Roles of the two ClpC ATP binding sites in the regulation of competence and the stress response
Authors: Turgay K.; Persuh M.; Hahn J.; Dubnau D.
Source: Molecular Microbiology, Volume 42, Number 3, November 2001 , pp. 717-727(11)
MecA targets the competence transcription factor ComK to ClpC. As a consequence, this factor is degraded by the ClpC/ClpP protease. ClpC is a member of the Clp/HSP100 family of ATPases and possesses two ATP binding sites. We have individually modified the Walker A motifs of these two sites and have also deleted a putative substrate recognition domain of ClpC at the C-terminus. The effects of these mutations were studied in vitro and in vivo. Deletion of the C-terminal domain resulted in a decreased binding affinity for MecA, a decreased ATPase activity in response to MecA addition and decreased degradative activity in vitro. In vivo, this deletion resulted in a failure to degrade ComK and in a decrease in thermal resistance for growth. Mutation of the N-terminal Walker A box (K214Q) caused a drastically decreased ATPase activity in vitro, but did not interfere with MecA binding. In vivo, this mutation had no effect on thermal resistance, but had a clpC null phenotype with respect to competence. Mutation of the C-terminal Walker A motif (K551Q) caused essentially the reverse phenotype both in vivo and in vitro. Although binding to MecA was only moderately impaired with 2 mM ATP, this mutant protein displayed no response to 0.2 mM ATP, unlike the wild-type ClpC and the K214Q mutant protein.
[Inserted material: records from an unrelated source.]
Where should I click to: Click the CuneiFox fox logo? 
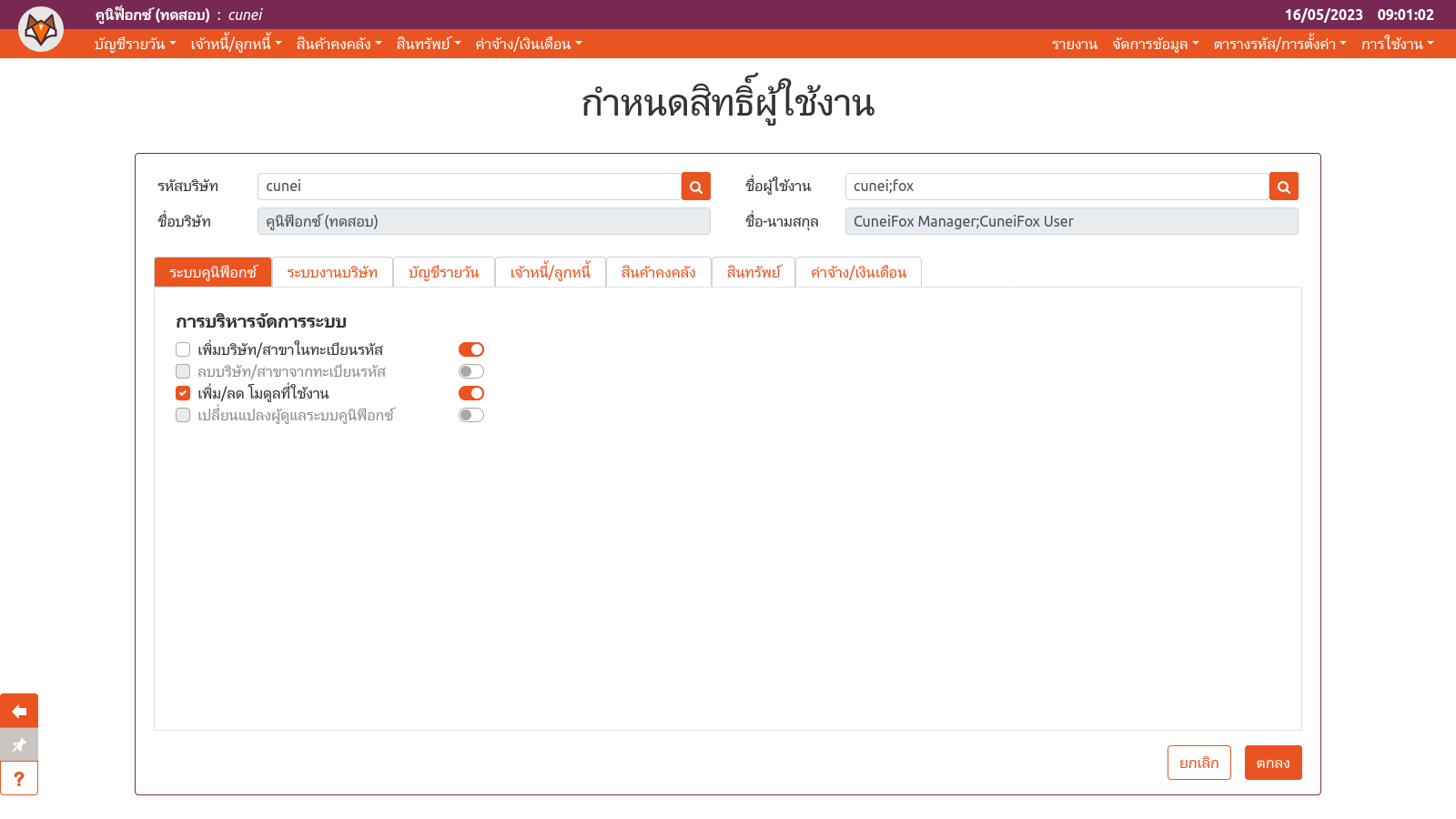[41, 29]
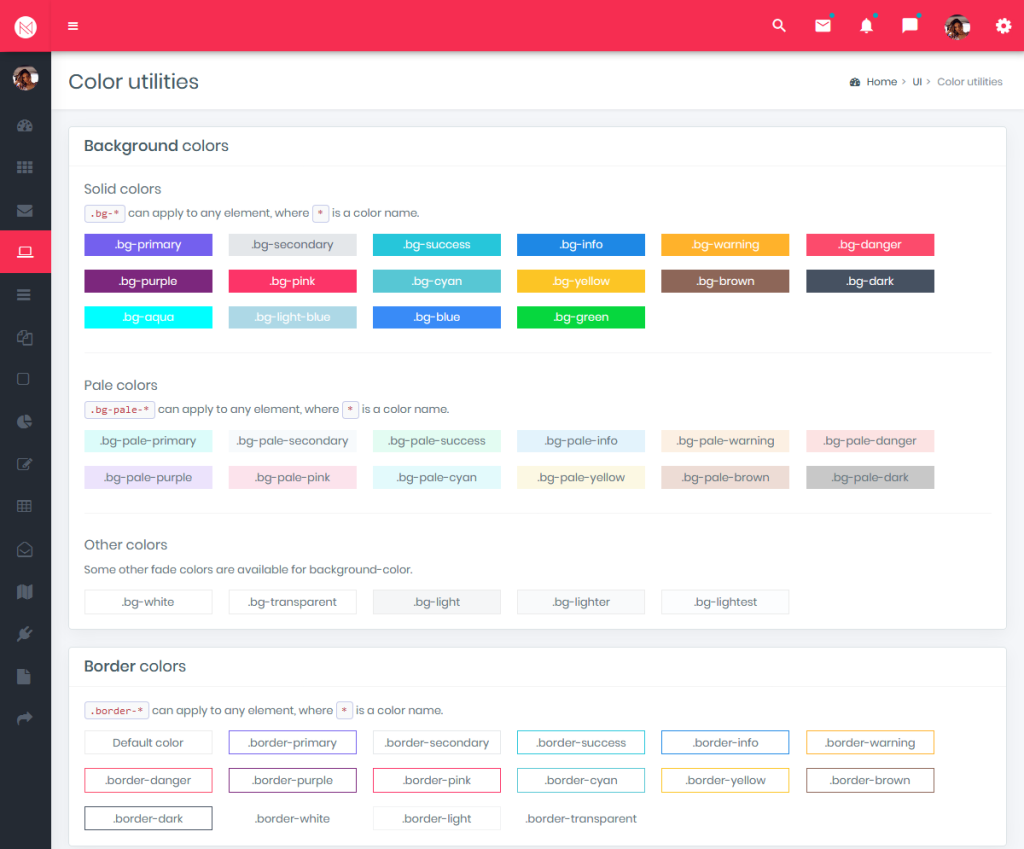Click the .bg-pale-* code badge
The width and height of the screenshot is (1024, 849).
[x=119, y=409]
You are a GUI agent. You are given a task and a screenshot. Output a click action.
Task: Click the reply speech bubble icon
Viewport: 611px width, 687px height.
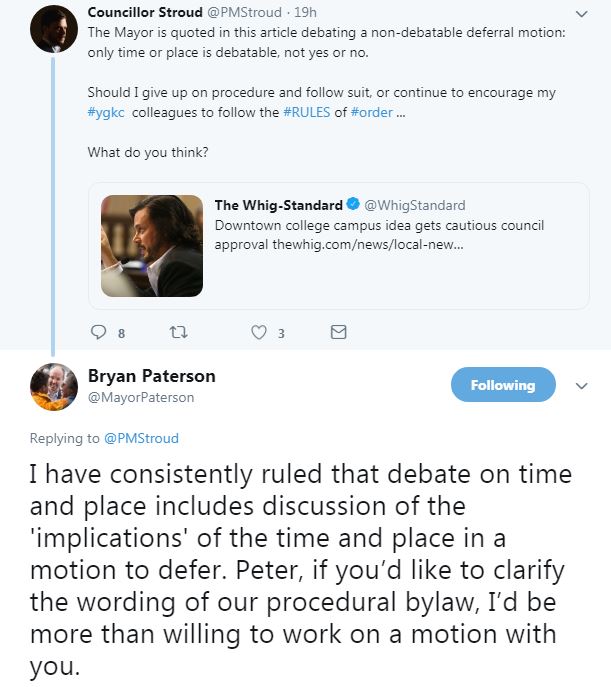pyautogui.click(x=98, y=333)
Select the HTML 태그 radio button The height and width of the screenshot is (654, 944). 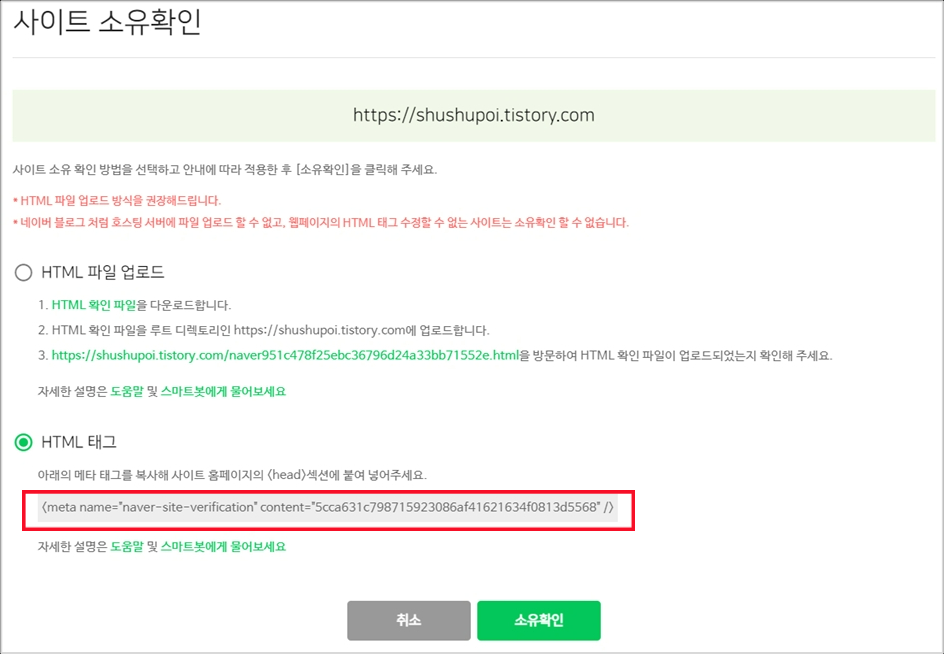(x=23, y=443)
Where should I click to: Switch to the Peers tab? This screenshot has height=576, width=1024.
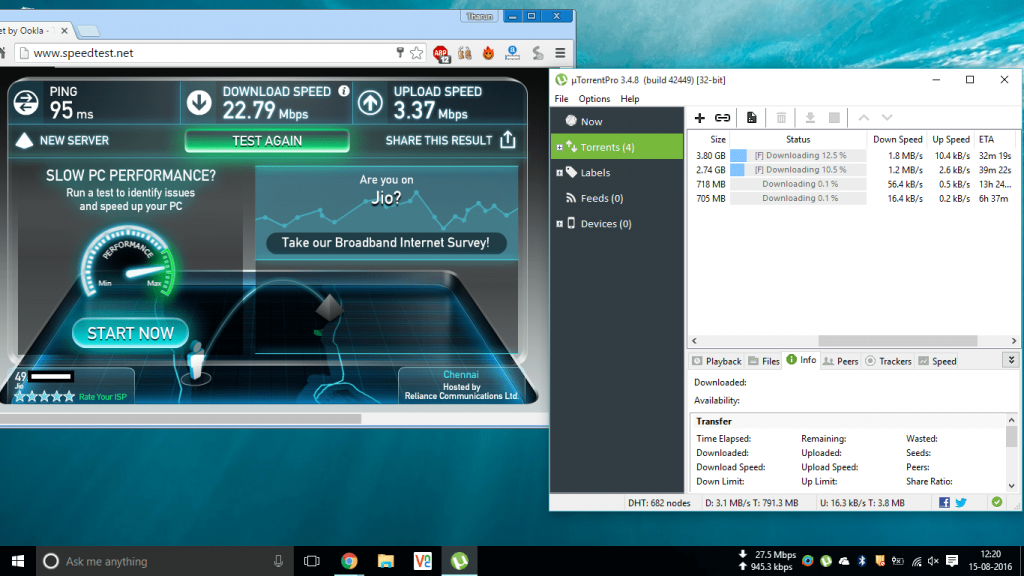pyautogui.click(x=840, y=361)
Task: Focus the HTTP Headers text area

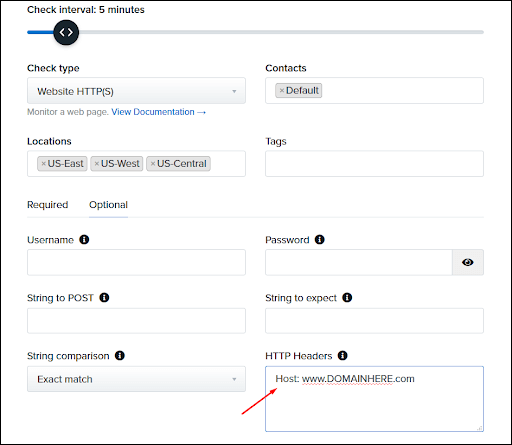Action: (x=374, y=399)
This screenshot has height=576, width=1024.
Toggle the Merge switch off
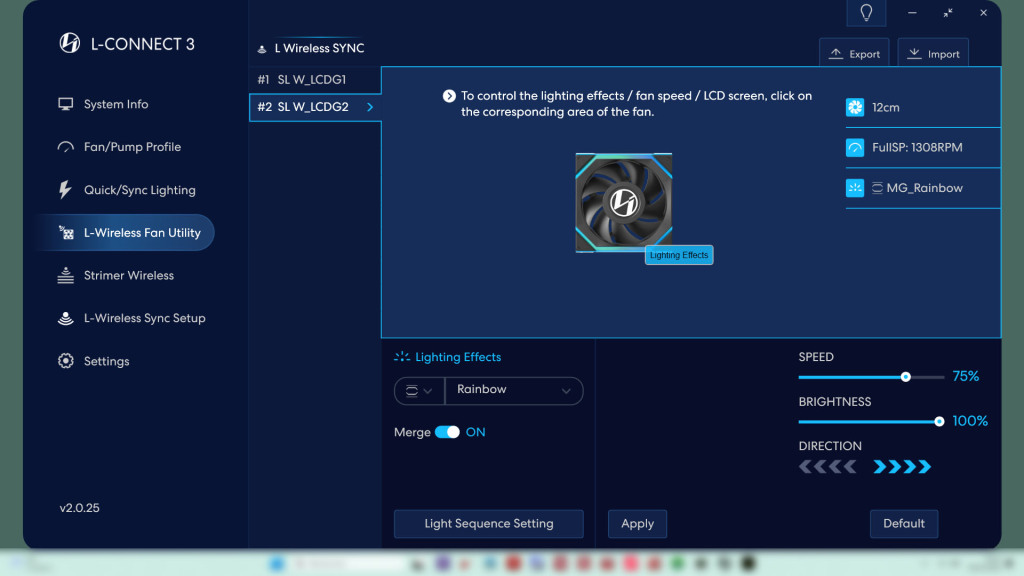(447, 432)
The ATPase activity of the K551Q mutant protein, induced by the addition of MecA plus ComS, was decreased about 10-fold but was not eliminated. In vivo, the K551Q mutation showed a partial defect with respect to competence and a profound loss of thermal resistance. Sporulation was reduced drastically by the K551Q and less so by the K214Q mutation, but remained unaffected by deletion of the C-terminal domain. Although the evidence suggests that the functions of the two ATP-binding domains overlap, it appears that the N-terminal nucleotide-binding domain of ClpC is particularly concerned with MecA-related functions, whereas the C-terminal domain plays a more general role in the activities of ClpC.